* [THE EXERCISE]: Filter the rows below and copy each line containing the word "agent".

* [DATA PROVIDED]:
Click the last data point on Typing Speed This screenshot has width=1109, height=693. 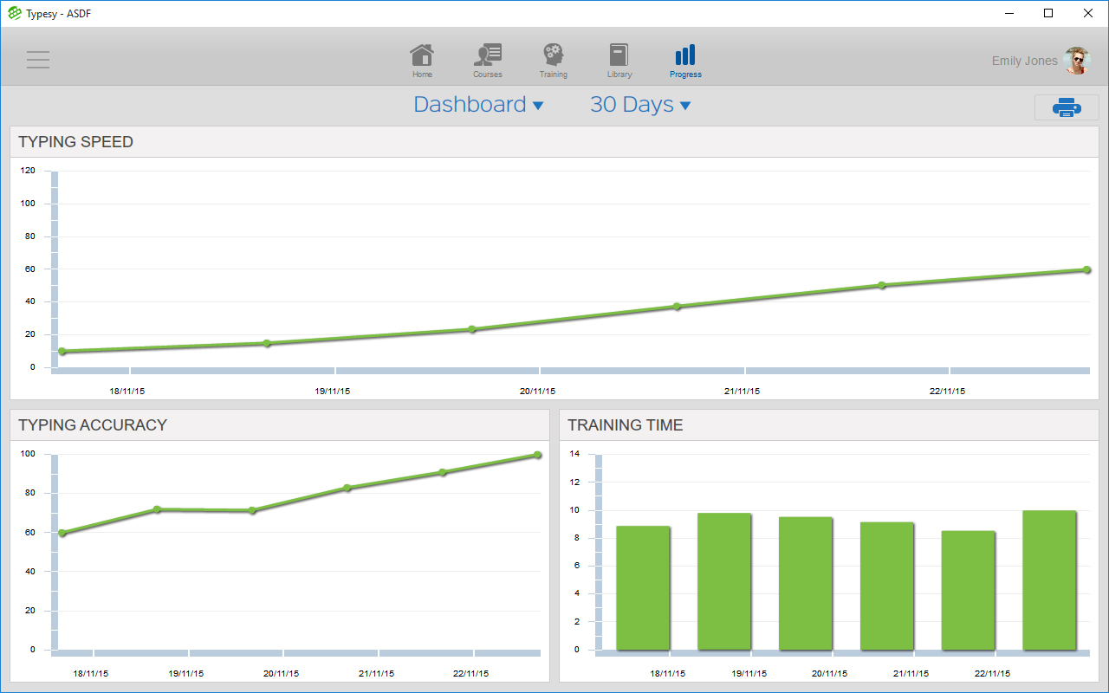coord(1086,269)
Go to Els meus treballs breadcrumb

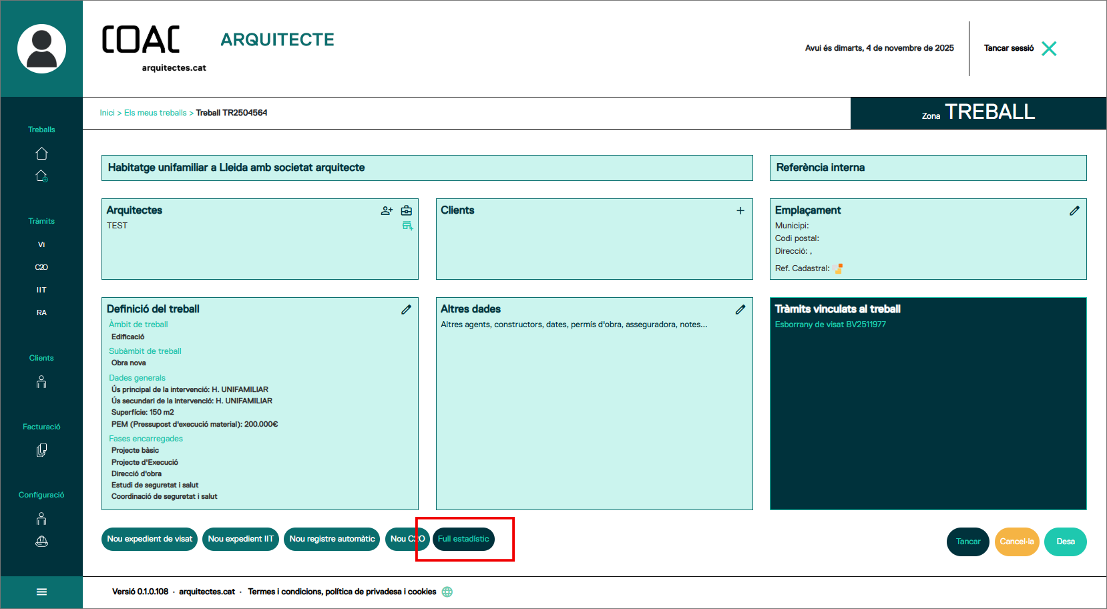pos(155,113)
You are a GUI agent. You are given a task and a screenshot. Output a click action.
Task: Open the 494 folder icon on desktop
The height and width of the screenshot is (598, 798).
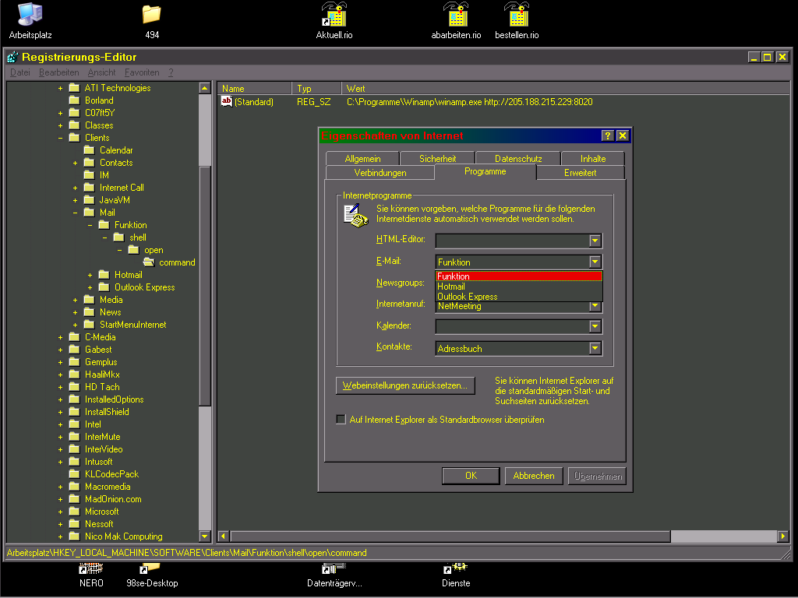pyautogui.click(x=152, y=15)
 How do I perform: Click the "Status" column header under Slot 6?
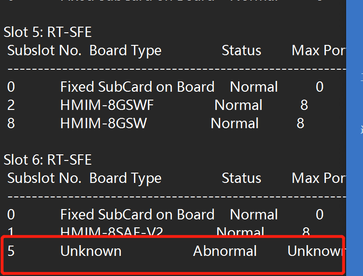[x=241, y=178]
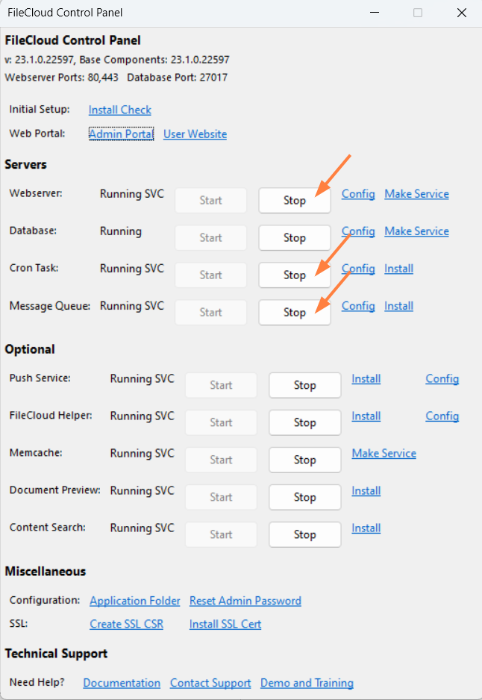
Task: Click Install link for Cron Task
Action: coord(398,269)
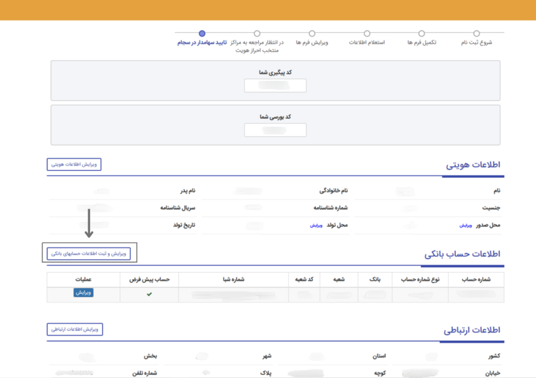Select the step circle above شروع ثبت نام
Image resolution: width=536 pixels, height=378 pixels.
tap(476, 33)
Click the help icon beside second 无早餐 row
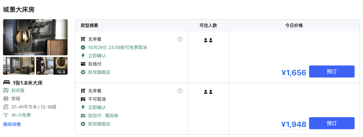The image size is (363, 137). pyautogui.click(x=180, y=91)
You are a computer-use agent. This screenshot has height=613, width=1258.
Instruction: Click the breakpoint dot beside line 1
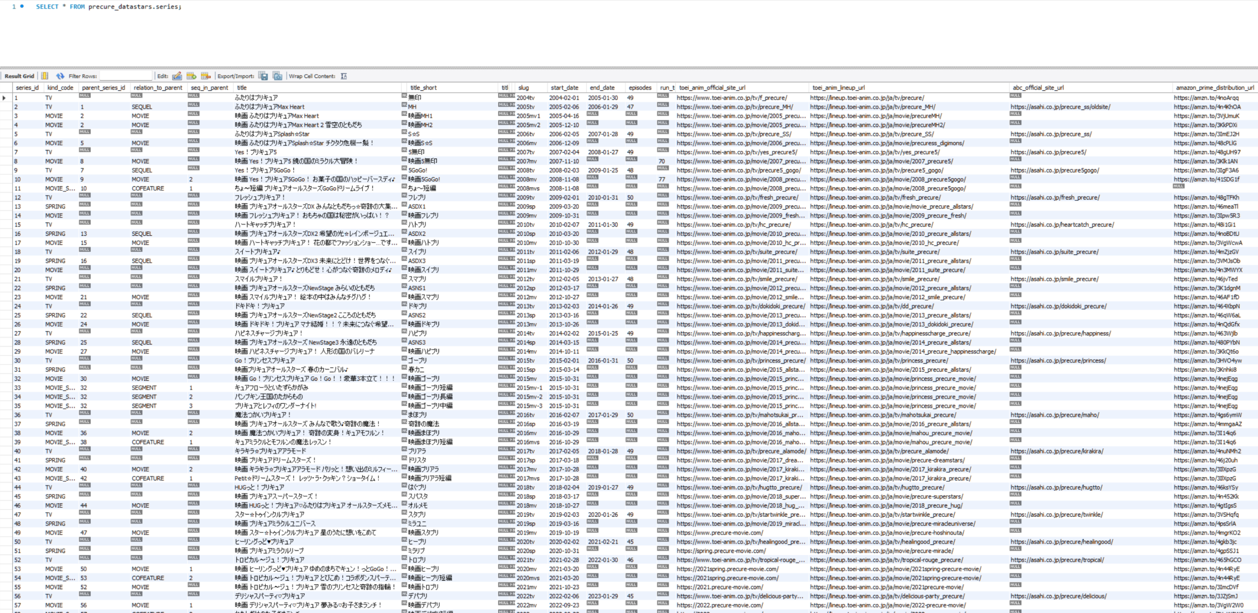(x=22, y=6)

* [RESPONSE]:
You are a GUI agent. You are given a task and a screenshot. Output a click action.
You are a computer-use agent. This screenshot has height=613, width=1258.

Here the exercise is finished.